The Group is also working on the new one Strategic Plan which will be presented on first of March. On the chip crisis front, the CEO warns that the issues they will last until the end of 2022. However, starting next summer, the new production capacity of companies in the sector should begin to restore balance between supply and demand. According to Tavares, the semiconductor supply problem has cost the automotive industry 15-20% in terms of production volumes.

The CEO of Stellantis then talks about the “value strategy“, that is, the choice of focus on the value of cars rather than volumes, even with the risk of driving up prices. This is a strategy that Tavares had already followed when he was at PSA. In 2013-2014 the French group realized that it was not correct to sell off their products. Quality cars must be sold at the right market price.

Since then, we have made spectacular progress in the quality of our products and services. We are now on par with the best in the world. Sales growth is the result of this quality strategy, not a goal in itself.

The risk of this strategy, however, is to cut out the middle classes that cannot buy cars worth 30,000 euros. However, the CEO has clear ideas on this front.

There is a risk if we don’t reduce our costs. But it is also new technologies that drive prices up, especially electric technologies, which are 50% more expensive than those of heat engines.

Tavares showed himself very critical on the issue of electrification. It is not the first time that the CEO of Stellantis points the finger at the choices of the political world to accelerate the transition to battery-powered cars. In the interview, Tavares is very clear on this issue, especially on the approach that the European Commission is taking.

Obviously we respect the laws and therefore we will fight to be the best with the factors that are given to us, or imposed. But electrification is a technology of choice by politicians, not industry.

The CEO then adds that there could have been faster and cheaper ways to get to reduce polluting emissions of the cars. The method chosen, indeed imposed by politics, prevents car manufacturers from being creative to come up with different ideas.

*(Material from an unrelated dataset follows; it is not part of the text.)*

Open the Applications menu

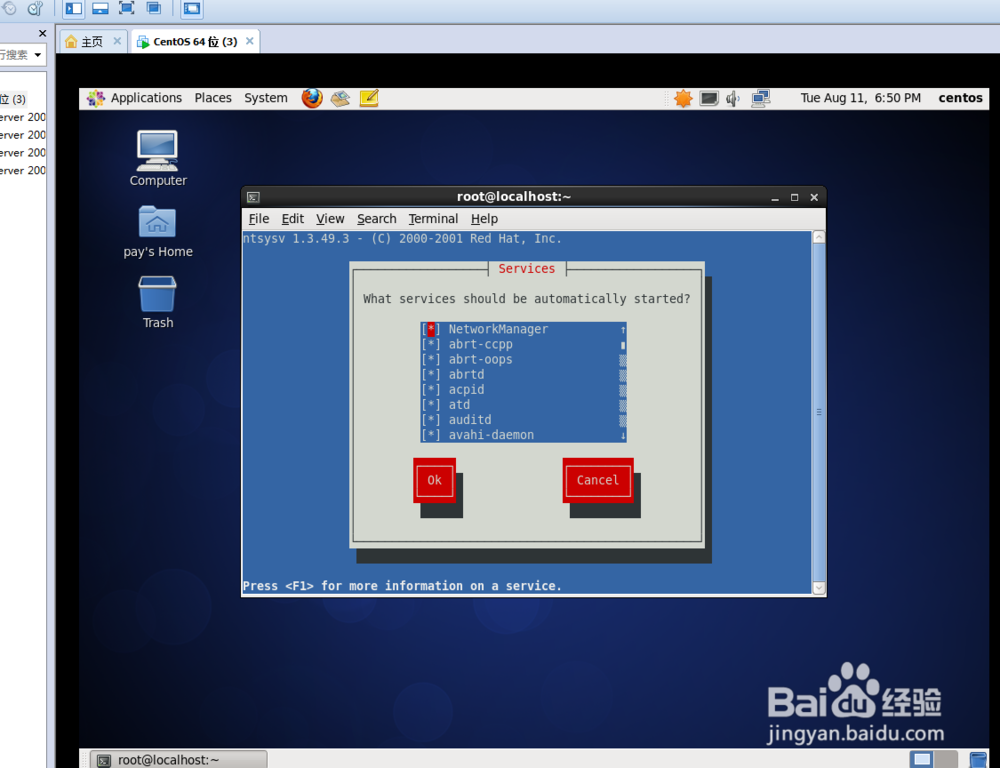146,98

Given the current European energy mix, an electric car has to travel 70,000 kilometers to offset the carbon footprint created by manufacturing the battery. Only then does it begin to widen the gap with a light hybrid vehicle that costs half as much as an EV. In the end, it is better to accept highly efficient thermal hybrid cars so that they remain affordable and provide immediate CO2 benefit, or it is necessary to have 100% electric vehicles that the middle classes will not be able to afford, while asking governments to continue to increase their budget deficits to provide incentives? This is a social debate that I would like to have, but for now I don’t see it.

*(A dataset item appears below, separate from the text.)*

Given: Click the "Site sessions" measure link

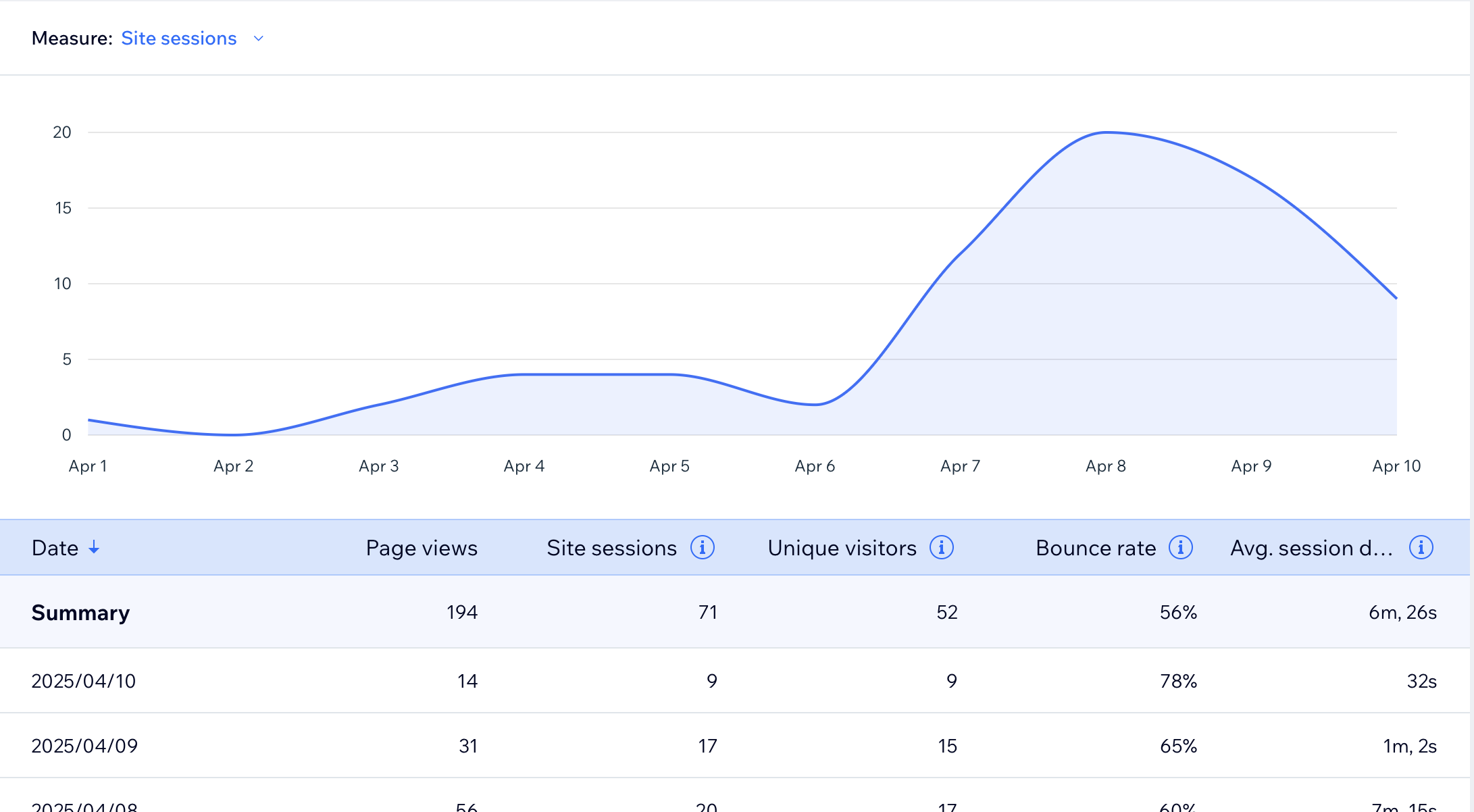Looking at the screenshot, I should point(178,39).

Tavares then reiterates the problem of electricity costs that he had already faced in the past.

Our battle now is to minimize the impact of the extra 50% costs of electric vehicles. It means having average productivity increases of 10% per year in five years, while the automotive industry, particularly in Europe, reaches between 2% and 3%.

A situation that could lead some manufacturers not to make it. Tavares points out that in a few years it will be possible to find out which builders will have survived and which will not. The risk is also that of losing that slice of the market by the way that will not be able to buy an electric car. And on the issue of costs, Tavares speaks also incentives which should be maintained until 2025 even if the CEO doubts that governments can continue to subsidize the sale of electric vehicles at current levels as it is not sustainable from a budgetary point of view.

So let’s get back to social risk. It is the brutality of change that creates it. If states can accompany this transition with subsidies for five years, maybe we will get by. Otherwise, more social risks are made to the citizens as a whole.

In a few years, therefore, it will be possible to understand the social and environmental impacts of this race to electrification.